- Active: June 1862 - June 3, 1865
- Country: United States
- Allegiance: Union
- Branch: Infantry
- Engagements: Battle of Cold Harbor Siege of Petersburg First Battle of Petersburg Second Battle of Petersburg Battle of Globe Tavern Battle of Boydton Plank Road Battle of Hatcher's Run Appomattox Campaign Battle of Five Forks Battle of Appomattox Court House

= 4th Delaware Infantry Regiment =

The 4th Delaware Infantry Regiment was an infantry regiment in the Union Army during the American Civil War.

==Service==
The 4th Delaware Infantry Regiment was organized at Wilmington, Delaware beginning June through November 1862 and mustered in for three years' service.

The regiment was attached to Defenses of Baltimore, VIII Corps, Middle Department, to December 1862. Busteed's Independent Brigade, IV Corps, Department of Virginia, to May 1863. King's Independent Brigade, IV Corps, to June 1863. Unattached, IV Corps, to July. Unassigned, King's Division, XXII Corps, Department of Washington, to January 1864. Tyler's Division, XXII Corps, to May 1864. 2nd Brigade, 4th Division, V Corps, Army of the Potomac, to August 1864. 3rd Brigade, 2nd Division, V Corps, to June 1865.

The 4th Delaware Infantry mustered out of service June 3, 1865.

Dataset entries
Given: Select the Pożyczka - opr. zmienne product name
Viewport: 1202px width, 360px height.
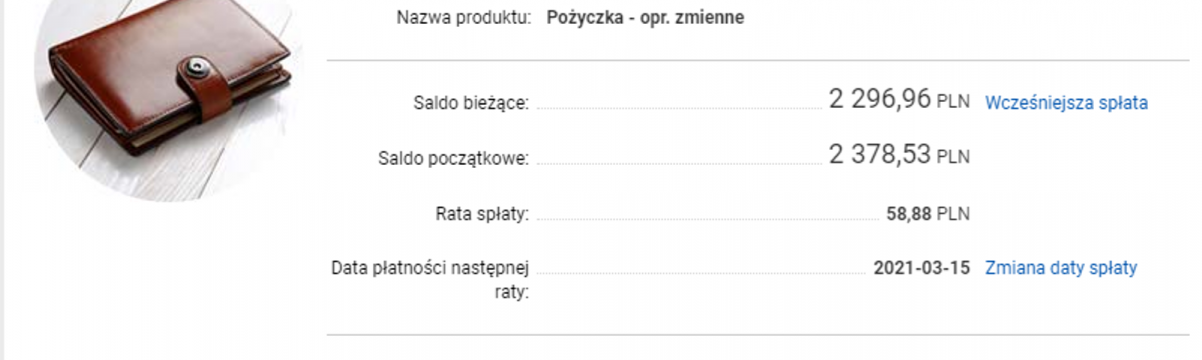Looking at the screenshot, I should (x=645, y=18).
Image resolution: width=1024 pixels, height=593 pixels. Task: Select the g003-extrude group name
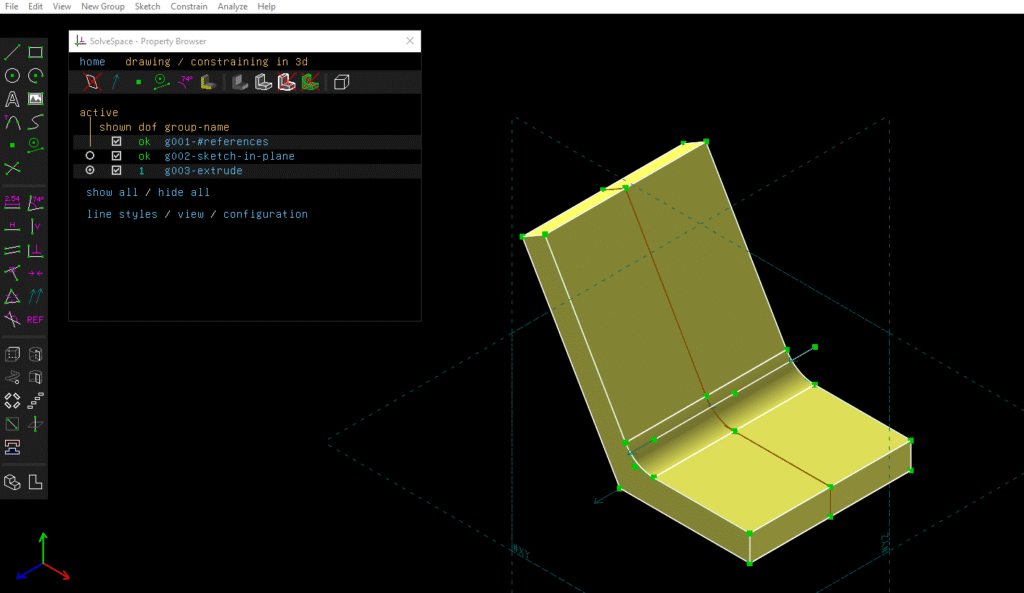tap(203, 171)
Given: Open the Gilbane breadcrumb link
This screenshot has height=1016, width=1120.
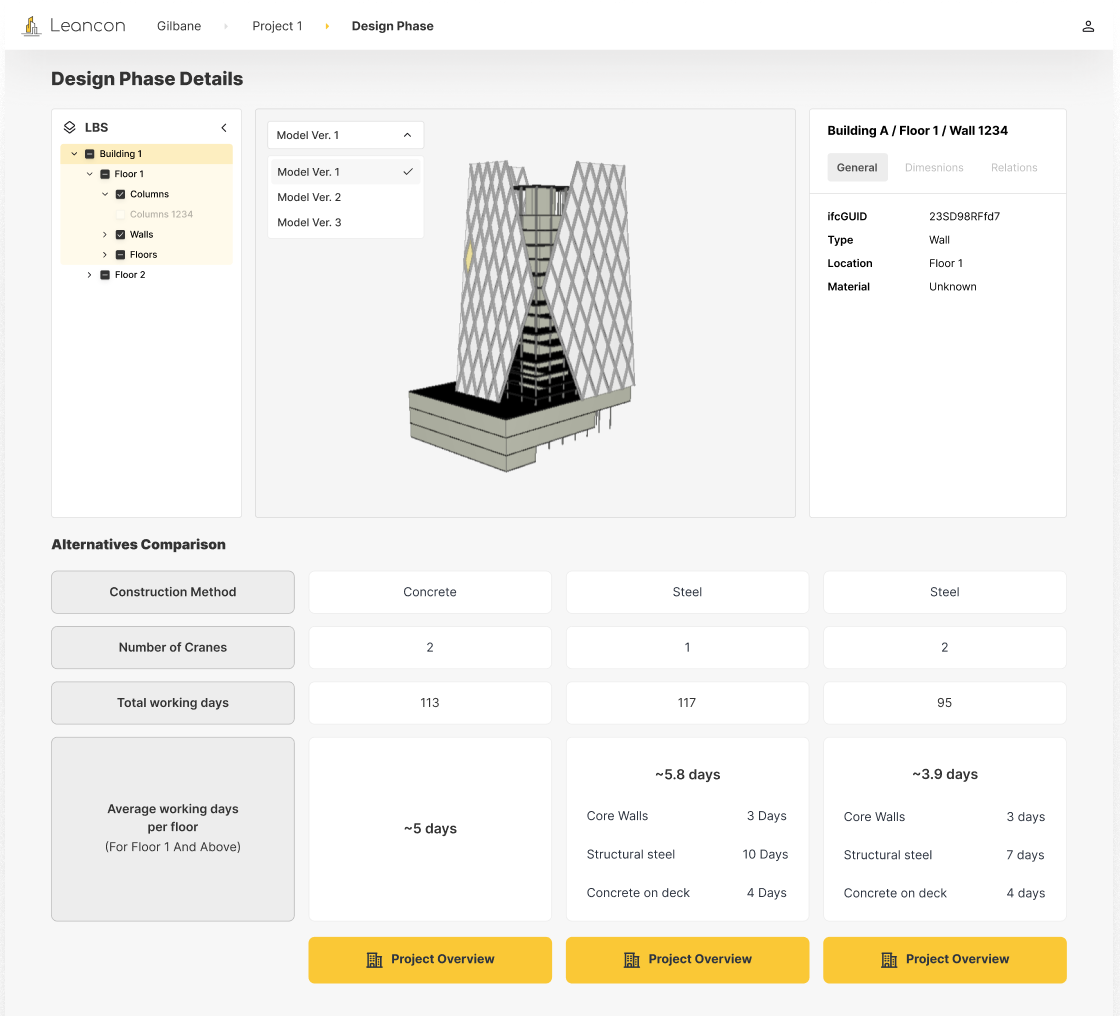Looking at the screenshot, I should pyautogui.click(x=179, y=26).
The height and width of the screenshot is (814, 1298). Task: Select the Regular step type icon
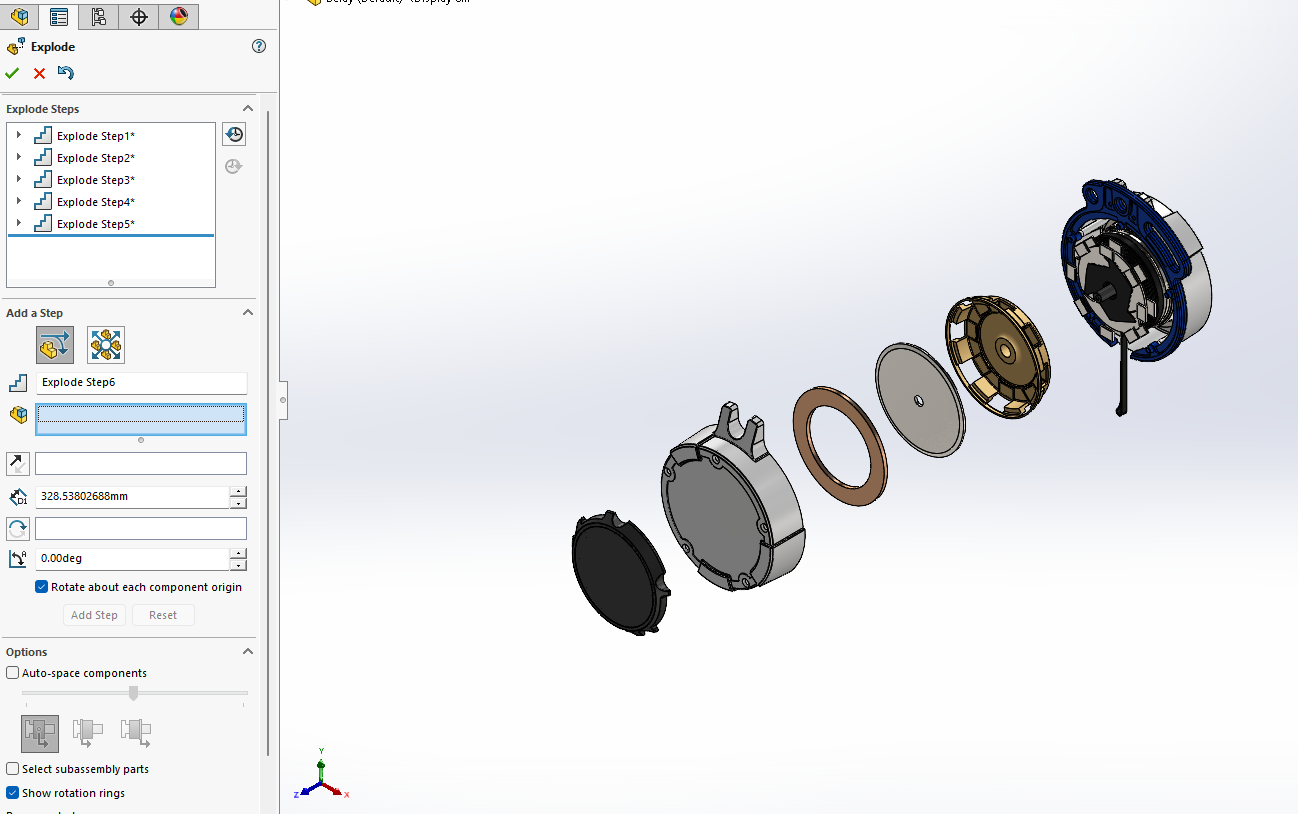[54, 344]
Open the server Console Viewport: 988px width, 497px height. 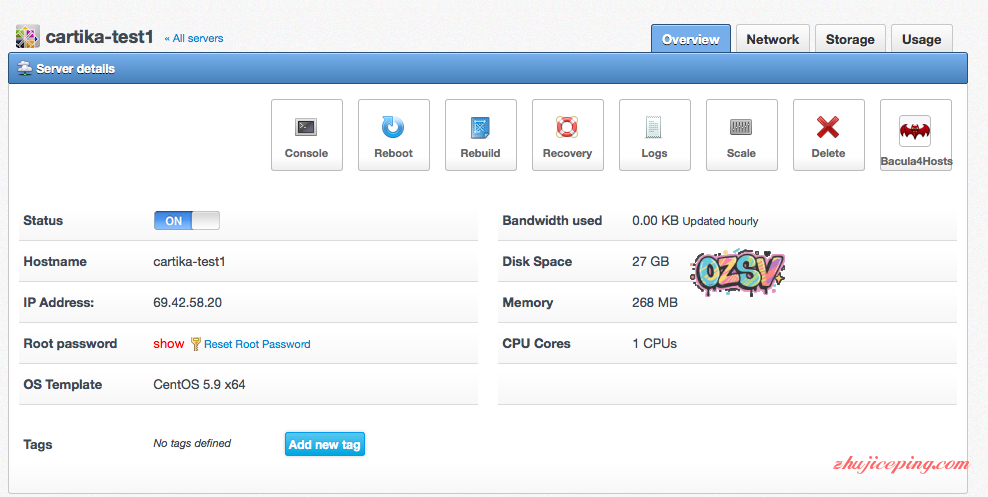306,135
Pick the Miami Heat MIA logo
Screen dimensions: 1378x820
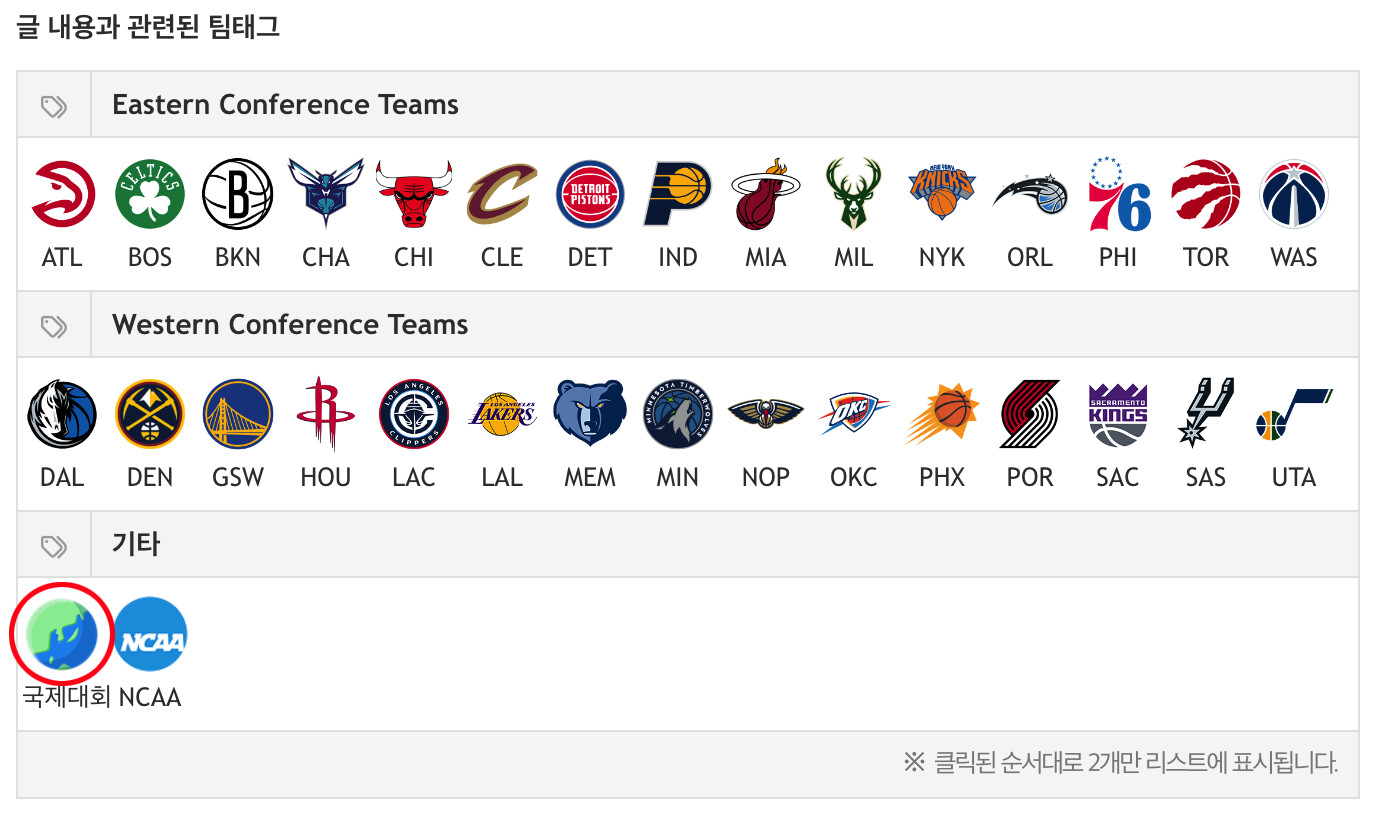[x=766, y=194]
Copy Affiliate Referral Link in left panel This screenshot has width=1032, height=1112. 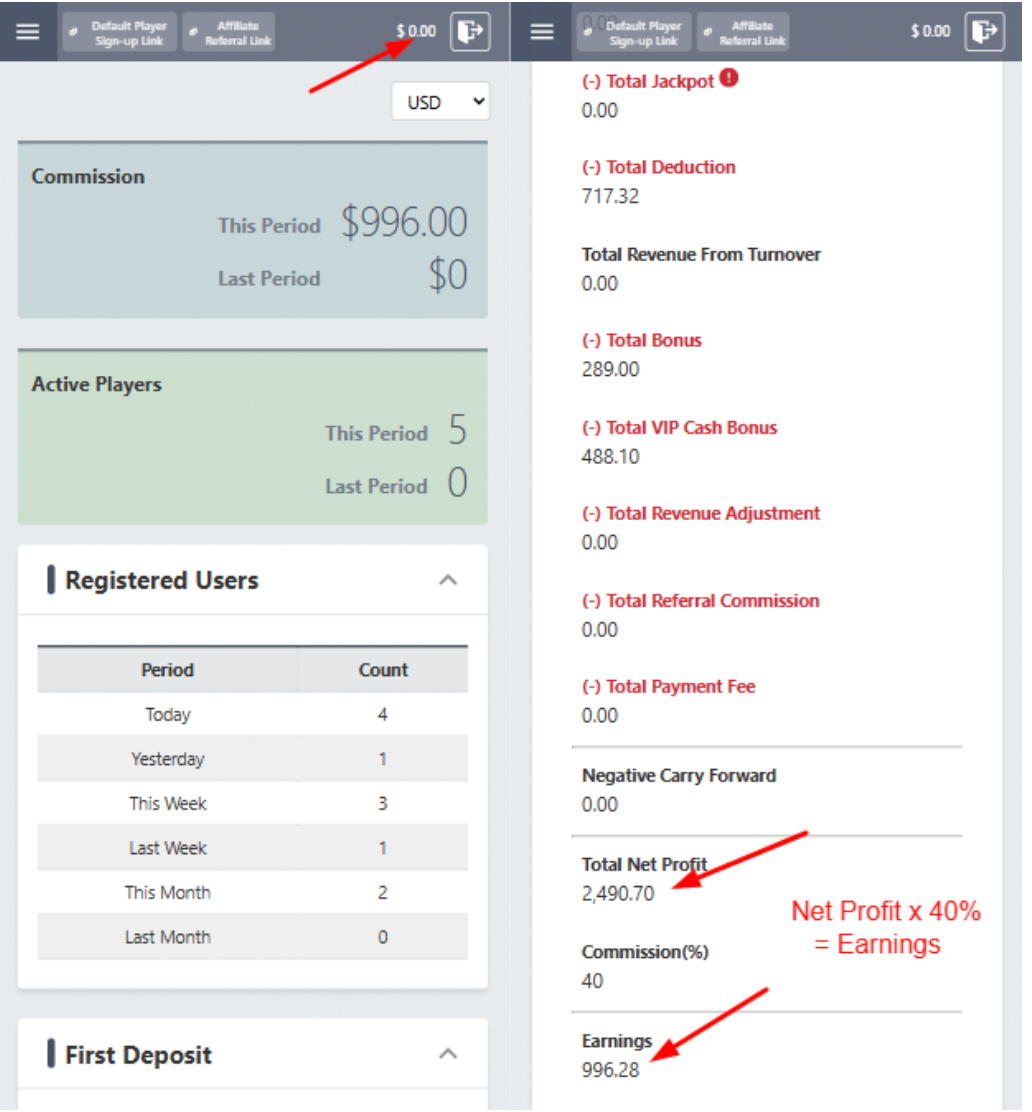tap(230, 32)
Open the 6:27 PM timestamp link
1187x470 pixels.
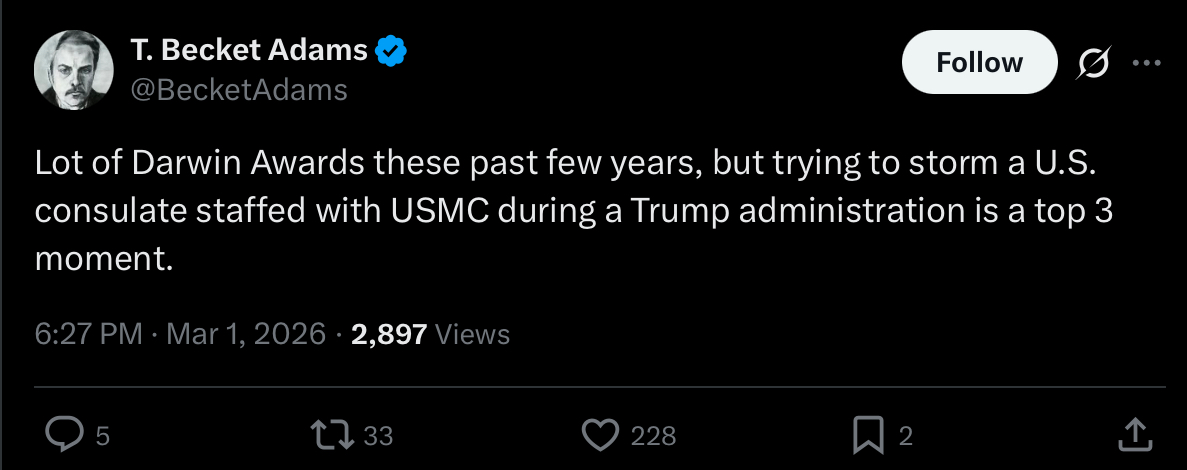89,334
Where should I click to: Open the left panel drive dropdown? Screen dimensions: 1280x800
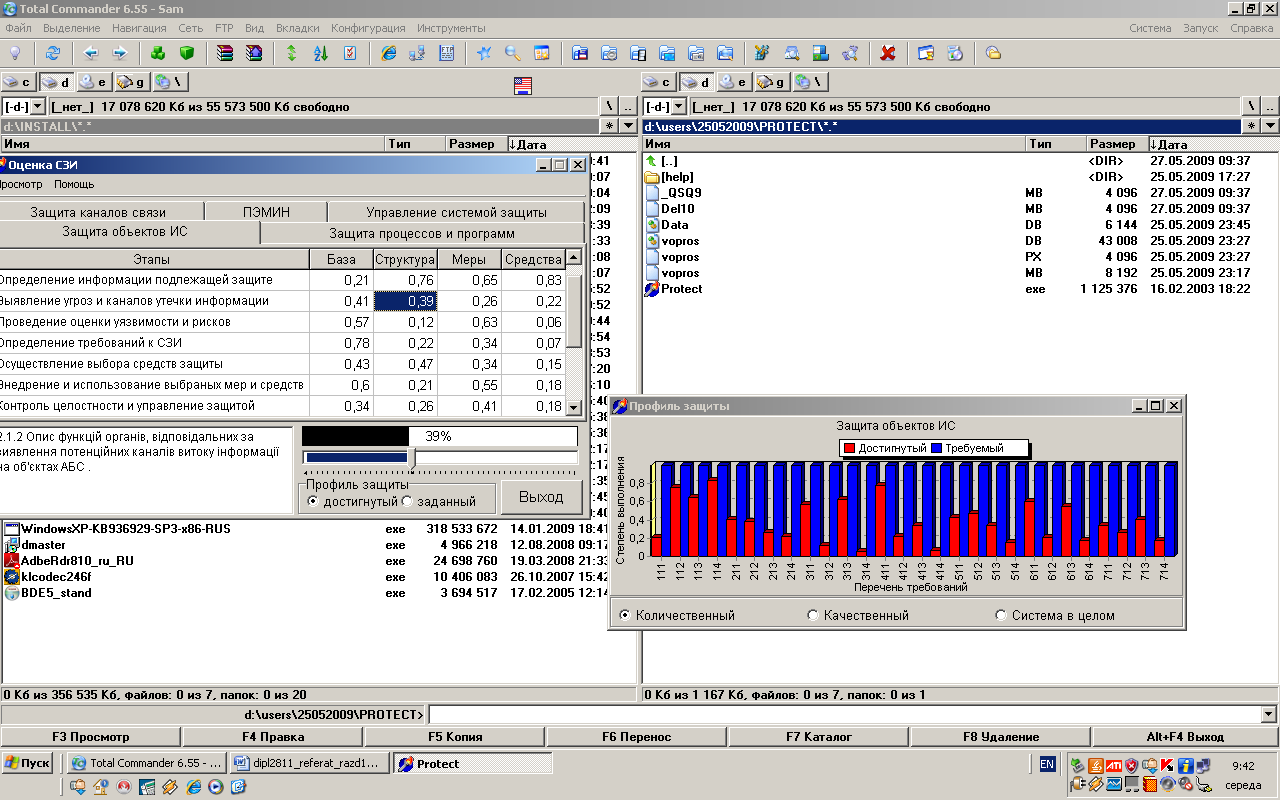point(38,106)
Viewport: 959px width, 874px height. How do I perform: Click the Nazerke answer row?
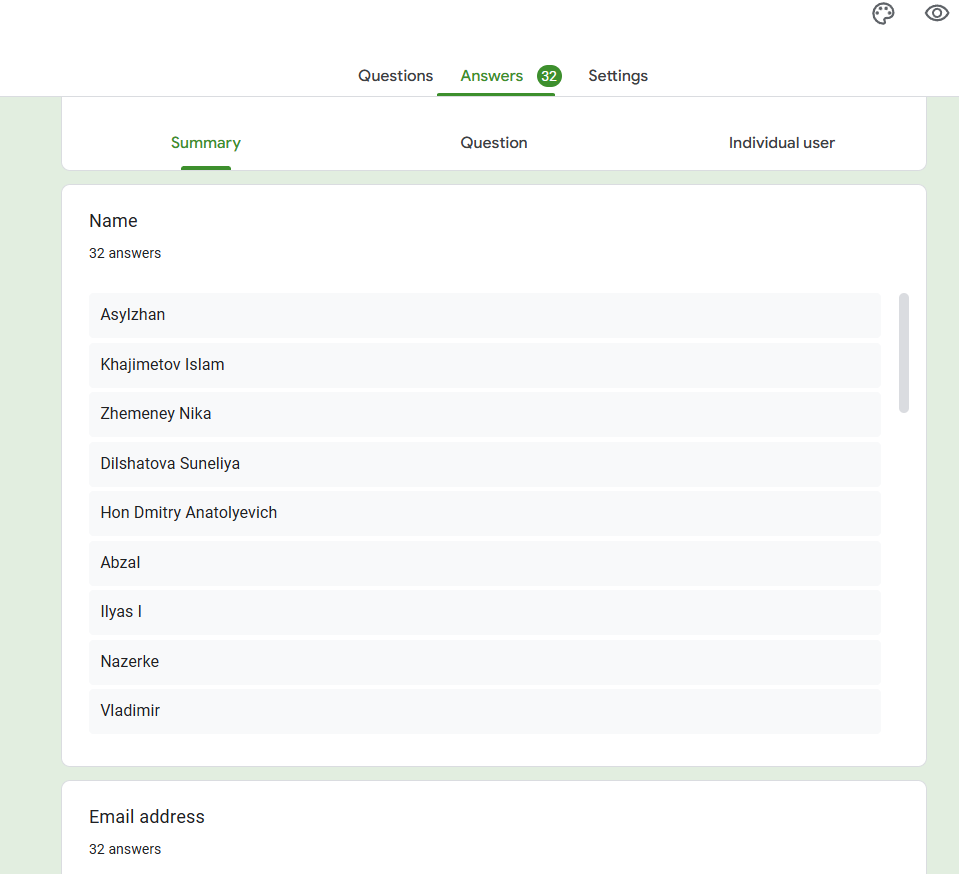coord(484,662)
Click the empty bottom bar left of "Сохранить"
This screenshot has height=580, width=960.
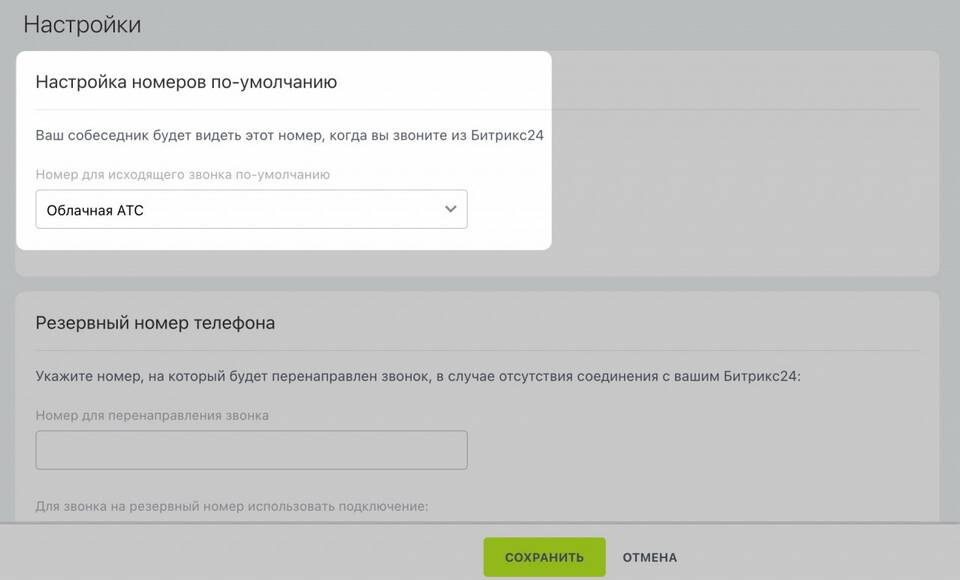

- Written exercise 1
In the regiment page, where was the 4th Delaware Infantry Regiment organized?
- Written exercise 2
Copy the dataset rows from the line with "Where should I" through the end of the rows, without the pictures.

- Exercise answer 1
Wilmington, Delaware.

- Exercise answer 2
Where should I click to: Open the left panel drive dropdown? Screen dimensions: 1280x800
point(38,106)
Viewport: 959px width, 874px height. How do I perform: Click the Nazerke answer row?
coord(484,662)
Click the empty bottom bar left of "Сохранить"
This screenshot has height=580, width=960.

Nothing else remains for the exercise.